*** Begin section ***

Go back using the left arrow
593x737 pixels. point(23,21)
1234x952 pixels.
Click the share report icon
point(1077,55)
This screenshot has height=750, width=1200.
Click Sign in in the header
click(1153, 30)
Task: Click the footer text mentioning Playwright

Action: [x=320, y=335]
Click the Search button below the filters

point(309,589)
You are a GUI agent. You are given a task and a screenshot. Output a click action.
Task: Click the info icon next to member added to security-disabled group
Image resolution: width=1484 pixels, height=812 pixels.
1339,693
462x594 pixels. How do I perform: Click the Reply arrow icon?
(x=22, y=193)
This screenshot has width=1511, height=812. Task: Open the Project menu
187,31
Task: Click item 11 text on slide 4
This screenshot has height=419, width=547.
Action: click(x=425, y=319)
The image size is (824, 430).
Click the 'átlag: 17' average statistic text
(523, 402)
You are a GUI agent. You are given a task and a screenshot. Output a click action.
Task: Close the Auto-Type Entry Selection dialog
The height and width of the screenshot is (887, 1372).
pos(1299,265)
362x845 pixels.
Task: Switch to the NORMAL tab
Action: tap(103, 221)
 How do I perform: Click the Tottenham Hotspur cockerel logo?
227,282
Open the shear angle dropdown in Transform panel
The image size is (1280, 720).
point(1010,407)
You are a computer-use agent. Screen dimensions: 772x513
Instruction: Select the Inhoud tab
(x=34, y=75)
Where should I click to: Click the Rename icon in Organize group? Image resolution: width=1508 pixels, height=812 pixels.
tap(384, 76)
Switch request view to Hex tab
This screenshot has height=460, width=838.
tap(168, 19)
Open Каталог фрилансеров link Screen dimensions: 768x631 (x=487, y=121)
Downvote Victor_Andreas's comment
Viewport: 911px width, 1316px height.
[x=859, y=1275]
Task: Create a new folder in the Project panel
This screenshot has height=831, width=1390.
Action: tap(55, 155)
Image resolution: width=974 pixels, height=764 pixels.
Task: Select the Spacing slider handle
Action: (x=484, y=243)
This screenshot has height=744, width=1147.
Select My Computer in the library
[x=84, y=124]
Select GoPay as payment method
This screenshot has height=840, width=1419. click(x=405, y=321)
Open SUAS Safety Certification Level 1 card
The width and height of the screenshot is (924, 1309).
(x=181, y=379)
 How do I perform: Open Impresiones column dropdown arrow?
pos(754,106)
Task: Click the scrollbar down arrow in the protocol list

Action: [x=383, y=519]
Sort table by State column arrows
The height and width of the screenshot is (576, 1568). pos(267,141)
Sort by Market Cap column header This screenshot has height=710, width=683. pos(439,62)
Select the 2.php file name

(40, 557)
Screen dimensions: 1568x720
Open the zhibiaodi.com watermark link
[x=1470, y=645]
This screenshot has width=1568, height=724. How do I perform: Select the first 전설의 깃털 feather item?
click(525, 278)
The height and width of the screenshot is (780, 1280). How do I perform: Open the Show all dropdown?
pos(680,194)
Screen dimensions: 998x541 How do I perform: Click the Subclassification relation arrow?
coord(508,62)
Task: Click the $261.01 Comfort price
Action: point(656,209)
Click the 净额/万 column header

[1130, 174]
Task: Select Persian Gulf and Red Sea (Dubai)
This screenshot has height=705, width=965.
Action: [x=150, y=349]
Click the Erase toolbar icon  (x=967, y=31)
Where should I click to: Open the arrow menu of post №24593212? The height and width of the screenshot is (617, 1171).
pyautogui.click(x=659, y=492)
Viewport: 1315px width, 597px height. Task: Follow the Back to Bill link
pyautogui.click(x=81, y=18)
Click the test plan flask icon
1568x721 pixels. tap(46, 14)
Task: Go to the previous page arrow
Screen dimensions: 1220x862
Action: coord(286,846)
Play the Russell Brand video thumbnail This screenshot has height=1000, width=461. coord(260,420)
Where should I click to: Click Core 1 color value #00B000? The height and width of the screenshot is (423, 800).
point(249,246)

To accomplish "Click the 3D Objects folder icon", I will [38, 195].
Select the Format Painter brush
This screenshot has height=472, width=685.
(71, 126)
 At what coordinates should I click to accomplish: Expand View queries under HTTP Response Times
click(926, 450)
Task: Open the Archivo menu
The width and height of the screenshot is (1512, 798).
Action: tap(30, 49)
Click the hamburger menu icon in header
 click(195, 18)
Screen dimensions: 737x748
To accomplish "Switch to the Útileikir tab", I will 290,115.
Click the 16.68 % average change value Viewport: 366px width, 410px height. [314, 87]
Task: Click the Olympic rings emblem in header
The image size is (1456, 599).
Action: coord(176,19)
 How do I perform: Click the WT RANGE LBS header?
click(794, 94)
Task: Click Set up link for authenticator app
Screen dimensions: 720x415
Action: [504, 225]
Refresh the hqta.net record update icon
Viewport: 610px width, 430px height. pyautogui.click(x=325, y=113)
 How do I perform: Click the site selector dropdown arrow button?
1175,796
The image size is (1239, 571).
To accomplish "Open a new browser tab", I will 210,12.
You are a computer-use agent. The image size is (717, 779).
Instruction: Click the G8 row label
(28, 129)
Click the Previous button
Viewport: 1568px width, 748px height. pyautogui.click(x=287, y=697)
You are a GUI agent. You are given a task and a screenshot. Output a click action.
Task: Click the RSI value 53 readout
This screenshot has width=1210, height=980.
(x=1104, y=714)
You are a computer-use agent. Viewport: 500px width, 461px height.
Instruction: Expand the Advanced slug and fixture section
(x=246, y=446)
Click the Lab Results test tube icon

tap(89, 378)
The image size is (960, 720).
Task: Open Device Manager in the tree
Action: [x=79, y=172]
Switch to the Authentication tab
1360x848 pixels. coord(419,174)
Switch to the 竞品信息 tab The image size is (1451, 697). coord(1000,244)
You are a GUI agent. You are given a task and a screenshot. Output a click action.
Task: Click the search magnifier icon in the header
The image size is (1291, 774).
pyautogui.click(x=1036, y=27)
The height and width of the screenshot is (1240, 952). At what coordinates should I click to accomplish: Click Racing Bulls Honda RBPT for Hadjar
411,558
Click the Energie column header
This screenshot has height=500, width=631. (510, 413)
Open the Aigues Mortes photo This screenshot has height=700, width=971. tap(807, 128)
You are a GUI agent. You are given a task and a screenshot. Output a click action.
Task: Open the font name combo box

*** End section ***

### Assignment
All lines above from the one with "462x594 pixels. How" to the one with "Task: Close the", inclusive, should be copied exactly, and no other lines.

### Task response
462x594 pixels. How do I perform: Click the Reply arrow icon?
(x=22, y=193)
This screenshot has width=1511, height=812. Task: Open the Project menu
187,31
Task: Click item 11 text on slide 4
This screenshot has height=419, width=547.
Action: click(x=425, y=319)
The image size is (824, 430).
Click the 'átlag: 17' average statistic text
(523, 402)
You are a GUI agent. You are given a task and a screenshot. Output a click action.
Task: Close the Auto-Type Entry Selection dialog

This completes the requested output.